Data records START

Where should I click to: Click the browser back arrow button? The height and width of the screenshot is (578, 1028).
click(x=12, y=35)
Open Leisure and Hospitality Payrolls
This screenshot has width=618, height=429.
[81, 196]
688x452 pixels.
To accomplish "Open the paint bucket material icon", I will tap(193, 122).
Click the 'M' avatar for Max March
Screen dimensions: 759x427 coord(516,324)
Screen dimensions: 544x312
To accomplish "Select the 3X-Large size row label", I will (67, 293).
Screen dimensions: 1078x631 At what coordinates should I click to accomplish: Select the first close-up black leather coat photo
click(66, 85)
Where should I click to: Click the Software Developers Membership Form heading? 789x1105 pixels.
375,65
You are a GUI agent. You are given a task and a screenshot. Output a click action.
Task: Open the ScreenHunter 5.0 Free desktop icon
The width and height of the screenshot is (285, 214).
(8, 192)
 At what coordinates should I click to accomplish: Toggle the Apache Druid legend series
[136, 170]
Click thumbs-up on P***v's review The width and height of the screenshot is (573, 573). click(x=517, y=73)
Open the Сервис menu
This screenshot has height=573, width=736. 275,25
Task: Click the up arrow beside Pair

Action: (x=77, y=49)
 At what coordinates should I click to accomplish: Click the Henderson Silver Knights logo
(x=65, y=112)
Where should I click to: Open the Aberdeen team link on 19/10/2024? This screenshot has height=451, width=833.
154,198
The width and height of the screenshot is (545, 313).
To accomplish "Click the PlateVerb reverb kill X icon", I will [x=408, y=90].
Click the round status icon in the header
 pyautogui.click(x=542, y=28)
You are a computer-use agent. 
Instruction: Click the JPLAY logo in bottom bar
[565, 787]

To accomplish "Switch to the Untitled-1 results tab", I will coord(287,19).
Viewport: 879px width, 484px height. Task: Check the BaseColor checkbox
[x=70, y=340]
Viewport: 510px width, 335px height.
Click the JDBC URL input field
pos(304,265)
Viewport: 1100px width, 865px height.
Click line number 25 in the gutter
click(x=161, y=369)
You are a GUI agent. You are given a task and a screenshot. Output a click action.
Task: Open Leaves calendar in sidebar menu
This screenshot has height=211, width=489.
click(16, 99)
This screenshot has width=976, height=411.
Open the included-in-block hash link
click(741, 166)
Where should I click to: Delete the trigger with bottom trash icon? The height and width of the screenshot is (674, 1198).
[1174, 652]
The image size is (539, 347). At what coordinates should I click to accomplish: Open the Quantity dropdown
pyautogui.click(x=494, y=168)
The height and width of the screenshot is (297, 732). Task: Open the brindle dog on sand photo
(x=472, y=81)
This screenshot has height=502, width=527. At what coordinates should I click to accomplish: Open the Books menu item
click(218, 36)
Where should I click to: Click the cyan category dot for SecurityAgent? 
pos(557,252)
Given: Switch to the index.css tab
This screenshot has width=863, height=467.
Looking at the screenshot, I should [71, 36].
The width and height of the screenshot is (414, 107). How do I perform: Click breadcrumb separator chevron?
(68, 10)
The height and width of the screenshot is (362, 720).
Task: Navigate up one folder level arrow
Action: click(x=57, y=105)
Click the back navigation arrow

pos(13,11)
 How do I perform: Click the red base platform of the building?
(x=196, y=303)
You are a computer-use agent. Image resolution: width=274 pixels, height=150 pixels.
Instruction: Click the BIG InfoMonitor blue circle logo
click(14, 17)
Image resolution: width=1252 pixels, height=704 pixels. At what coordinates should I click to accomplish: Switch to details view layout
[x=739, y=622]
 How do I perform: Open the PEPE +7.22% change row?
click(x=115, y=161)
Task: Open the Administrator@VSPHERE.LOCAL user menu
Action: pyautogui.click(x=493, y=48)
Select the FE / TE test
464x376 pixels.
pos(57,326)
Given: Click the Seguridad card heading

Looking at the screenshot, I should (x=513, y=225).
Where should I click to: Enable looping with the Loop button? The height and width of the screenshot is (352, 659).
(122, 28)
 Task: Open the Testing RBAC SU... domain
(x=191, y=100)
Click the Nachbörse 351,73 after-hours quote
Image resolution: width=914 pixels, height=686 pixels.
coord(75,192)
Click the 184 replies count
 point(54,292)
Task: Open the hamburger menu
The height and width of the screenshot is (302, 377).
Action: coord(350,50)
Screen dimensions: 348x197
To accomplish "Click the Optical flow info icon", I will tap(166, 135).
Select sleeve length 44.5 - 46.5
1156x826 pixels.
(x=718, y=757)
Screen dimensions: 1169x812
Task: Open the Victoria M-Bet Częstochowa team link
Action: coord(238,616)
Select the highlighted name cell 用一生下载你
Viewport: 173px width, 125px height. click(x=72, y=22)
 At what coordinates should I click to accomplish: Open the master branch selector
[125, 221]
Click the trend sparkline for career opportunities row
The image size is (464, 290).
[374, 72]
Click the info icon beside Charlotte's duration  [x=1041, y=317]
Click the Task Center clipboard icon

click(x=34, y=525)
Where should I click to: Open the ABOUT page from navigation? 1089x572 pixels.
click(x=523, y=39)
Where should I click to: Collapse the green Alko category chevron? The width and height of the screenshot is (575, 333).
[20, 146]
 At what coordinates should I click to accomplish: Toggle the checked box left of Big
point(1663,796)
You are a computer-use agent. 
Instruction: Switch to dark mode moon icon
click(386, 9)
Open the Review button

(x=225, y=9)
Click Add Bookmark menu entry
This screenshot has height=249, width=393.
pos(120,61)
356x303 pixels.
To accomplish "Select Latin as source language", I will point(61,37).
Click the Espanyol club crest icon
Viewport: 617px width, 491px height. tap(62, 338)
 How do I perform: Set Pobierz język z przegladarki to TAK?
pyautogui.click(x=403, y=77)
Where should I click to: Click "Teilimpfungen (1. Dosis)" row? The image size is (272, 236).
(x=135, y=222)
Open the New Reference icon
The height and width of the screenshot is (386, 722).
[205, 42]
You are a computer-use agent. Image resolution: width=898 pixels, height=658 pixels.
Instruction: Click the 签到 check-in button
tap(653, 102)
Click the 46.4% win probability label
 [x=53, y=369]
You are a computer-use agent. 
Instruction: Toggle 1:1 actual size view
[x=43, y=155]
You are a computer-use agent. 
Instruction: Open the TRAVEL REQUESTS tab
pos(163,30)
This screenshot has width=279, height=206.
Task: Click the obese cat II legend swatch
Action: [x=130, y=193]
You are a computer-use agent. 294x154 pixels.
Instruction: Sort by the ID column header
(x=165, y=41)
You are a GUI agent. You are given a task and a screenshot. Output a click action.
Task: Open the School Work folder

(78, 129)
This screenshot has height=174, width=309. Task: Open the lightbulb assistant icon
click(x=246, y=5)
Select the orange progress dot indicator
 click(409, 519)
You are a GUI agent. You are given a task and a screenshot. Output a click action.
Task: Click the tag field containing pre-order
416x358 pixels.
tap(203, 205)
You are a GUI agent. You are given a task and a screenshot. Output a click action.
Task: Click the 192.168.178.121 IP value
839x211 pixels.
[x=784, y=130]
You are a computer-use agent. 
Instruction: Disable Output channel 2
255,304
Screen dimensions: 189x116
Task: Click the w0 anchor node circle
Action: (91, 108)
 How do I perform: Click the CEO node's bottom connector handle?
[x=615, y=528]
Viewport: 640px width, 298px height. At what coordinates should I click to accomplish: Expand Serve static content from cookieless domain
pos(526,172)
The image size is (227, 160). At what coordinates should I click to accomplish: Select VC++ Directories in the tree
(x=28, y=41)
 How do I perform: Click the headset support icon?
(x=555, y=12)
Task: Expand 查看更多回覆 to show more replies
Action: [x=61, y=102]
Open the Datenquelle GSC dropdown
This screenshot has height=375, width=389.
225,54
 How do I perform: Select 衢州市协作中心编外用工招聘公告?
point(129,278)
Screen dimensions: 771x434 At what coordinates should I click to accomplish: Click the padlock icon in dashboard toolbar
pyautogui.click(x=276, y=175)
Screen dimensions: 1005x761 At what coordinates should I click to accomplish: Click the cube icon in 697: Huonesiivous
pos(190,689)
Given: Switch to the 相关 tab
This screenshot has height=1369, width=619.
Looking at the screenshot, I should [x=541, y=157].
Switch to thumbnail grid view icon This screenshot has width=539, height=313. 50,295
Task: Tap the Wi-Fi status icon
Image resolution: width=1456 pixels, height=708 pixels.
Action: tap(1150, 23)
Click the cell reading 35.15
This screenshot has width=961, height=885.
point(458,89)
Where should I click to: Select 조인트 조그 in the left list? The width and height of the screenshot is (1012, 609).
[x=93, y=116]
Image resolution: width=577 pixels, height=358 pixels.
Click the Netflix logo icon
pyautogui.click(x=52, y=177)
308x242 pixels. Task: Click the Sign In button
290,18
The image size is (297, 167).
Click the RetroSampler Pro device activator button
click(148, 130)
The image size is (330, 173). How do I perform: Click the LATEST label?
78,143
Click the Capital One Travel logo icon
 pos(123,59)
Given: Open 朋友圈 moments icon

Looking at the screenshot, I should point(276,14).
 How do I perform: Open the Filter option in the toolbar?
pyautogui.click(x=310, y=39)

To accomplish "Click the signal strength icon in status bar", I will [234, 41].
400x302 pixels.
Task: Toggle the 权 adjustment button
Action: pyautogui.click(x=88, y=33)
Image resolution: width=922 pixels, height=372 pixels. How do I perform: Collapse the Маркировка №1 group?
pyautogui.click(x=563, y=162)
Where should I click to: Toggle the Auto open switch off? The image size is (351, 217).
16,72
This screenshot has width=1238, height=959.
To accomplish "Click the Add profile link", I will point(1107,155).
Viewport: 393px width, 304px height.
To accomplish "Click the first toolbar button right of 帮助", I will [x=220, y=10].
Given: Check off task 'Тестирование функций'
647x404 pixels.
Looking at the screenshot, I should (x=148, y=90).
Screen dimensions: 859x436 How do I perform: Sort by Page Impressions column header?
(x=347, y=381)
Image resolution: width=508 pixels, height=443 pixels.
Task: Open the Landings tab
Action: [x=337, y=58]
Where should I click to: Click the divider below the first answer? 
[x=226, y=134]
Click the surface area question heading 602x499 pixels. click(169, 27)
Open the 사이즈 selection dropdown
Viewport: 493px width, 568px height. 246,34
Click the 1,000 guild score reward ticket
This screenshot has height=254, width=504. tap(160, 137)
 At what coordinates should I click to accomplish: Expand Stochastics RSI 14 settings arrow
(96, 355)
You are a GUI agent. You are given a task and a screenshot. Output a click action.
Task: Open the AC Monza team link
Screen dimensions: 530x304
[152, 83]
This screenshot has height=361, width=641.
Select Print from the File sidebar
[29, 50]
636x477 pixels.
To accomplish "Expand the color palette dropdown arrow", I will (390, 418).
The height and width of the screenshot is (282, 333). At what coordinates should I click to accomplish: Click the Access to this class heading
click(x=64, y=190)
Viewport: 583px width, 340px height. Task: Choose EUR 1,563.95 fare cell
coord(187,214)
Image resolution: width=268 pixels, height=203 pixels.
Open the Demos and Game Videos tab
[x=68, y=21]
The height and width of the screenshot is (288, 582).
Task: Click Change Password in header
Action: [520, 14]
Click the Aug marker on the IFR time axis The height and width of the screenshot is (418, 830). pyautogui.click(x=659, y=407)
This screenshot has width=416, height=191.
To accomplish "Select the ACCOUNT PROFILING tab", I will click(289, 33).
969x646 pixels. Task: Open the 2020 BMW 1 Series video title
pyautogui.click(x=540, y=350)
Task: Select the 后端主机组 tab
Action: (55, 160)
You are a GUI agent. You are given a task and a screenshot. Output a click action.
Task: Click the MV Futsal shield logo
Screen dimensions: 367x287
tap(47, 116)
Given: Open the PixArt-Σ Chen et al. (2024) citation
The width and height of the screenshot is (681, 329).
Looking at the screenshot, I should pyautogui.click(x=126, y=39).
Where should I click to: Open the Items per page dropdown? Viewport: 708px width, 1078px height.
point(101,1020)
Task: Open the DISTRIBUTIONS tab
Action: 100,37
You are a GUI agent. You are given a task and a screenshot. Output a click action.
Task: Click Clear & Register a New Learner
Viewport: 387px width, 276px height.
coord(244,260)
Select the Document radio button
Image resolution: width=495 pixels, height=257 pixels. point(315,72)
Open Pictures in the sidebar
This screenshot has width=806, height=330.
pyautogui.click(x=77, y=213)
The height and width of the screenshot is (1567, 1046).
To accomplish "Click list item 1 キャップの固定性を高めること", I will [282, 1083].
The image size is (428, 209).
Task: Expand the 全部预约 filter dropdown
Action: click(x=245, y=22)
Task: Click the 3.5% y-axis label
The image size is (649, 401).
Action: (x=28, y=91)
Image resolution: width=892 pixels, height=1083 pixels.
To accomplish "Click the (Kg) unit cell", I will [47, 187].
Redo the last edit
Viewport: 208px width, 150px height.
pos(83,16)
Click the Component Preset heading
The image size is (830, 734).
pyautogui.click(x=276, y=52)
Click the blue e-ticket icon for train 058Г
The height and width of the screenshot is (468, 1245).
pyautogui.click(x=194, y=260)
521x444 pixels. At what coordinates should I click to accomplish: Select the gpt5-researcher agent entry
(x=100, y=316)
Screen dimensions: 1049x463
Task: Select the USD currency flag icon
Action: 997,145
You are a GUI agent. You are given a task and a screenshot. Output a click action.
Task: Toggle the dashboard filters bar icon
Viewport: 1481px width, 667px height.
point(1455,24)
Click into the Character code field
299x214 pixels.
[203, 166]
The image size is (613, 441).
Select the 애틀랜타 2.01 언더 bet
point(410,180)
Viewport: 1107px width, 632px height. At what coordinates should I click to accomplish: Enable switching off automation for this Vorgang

Data records END

Print, without alteration, only the lines above between the one holding "Image resolution: width=892" and the one holding "Redo the last edit", inclusive.

Image resolution: width=892 pixels, height=1083 pixels.
To accomplish "Click the (Kg) unit cell", I will [47, 187].
Redo the last edit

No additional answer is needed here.